絵画道場ディスカッションvol.64
「富永絢美の作品をめぐって」
2015年7月16日(木)
アートプレイスU2にて開催中の展覧会「 warp! 」。
会場にて作品をめぐるディスカッションが開催された。
展示会場には60点近い数のコラージュの作品がずらりと並べられている。
作品は、古い雑誌などからイメージ写真を切り取り、それを板パネルに貼り合せて作られている。所々に鉛筆や絵の具が使用されているものもあるが、それはペイントというよりはあくまでコラージュ素材の一つとして扱われているように見える。普段はペイントでの制作も進める彼女だが、今回の展示に向けては、コラージュによる「意味のわからない空間」を日々ひたすら作りだしたのだそうだ。

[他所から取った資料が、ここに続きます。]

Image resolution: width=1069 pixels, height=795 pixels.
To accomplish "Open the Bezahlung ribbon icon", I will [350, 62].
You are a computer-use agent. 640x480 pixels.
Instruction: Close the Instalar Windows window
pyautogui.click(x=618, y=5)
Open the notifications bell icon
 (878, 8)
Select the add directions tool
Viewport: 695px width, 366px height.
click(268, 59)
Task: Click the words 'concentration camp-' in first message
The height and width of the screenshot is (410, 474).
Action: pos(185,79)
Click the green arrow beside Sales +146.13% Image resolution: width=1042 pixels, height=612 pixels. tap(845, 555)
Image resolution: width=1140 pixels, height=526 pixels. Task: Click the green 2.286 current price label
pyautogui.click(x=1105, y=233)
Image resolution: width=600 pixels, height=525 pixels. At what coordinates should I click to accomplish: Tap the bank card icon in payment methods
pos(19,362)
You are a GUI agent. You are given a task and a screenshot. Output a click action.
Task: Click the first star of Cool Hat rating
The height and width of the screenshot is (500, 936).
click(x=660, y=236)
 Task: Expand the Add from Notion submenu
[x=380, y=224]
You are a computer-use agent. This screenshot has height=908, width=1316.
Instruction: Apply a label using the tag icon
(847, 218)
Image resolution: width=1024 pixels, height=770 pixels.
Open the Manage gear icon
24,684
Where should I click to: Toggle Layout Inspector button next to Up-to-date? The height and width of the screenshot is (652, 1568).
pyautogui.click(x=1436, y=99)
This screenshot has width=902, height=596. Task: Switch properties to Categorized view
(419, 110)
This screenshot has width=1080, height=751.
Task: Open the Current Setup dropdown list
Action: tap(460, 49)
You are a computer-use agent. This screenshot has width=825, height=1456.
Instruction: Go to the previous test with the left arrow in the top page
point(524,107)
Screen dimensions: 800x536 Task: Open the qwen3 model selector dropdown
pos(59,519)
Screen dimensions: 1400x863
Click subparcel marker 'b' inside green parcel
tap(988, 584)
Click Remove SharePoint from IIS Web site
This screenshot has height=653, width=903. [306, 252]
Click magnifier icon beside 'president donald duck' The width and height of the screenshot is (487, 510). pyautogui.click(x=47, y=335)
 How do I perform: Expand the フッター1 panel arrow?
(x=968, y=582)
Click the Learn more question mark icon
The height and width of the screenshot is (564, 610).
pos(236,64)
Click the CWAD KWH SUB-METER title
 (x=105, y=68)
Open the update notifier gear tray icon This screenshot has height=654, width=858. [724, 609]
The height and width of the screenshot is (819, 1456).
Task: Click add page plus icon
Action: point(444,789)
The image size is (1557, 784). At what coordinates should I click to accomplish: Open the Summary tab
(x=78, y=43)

富永さんは何かメッセージ性を持って作品を作り出しているのではなく「コラージュをして、意味のわからない空間が現れた時に、自分のセンスが発揮できる感じがする」のだという。画面上に物語性やメッセージ性のようなものが発生しないように注意をして彼女は制作を進めた。
予め完成しているイメージ素材を編集センスのみで操作した作品からは、制作作業の上での軽やかな瞬発力が垣間見える。展示空間全体が彼女のセンスのみで打ち出されていると言えるだろう。
warpとはSFなどに時折登場する、空間の歪みを利用して目的地に到達することである。もともと居た現実世界から、理屈の説明無しにいきなり空間の歪 みによる別世界へと飛び越えてしまう。彼女の作品も展覧会名「 warp! 」に違わず、細かい理屈のようなものをポンと飛び越え鑑賞者に異空間の様子を覗かせる。
( 文:短期大学部美術分野 教務助手 海野由佳 )
前期の絵画道場は今回で終了いたします。後期も皆様のご来場をお待ちしています。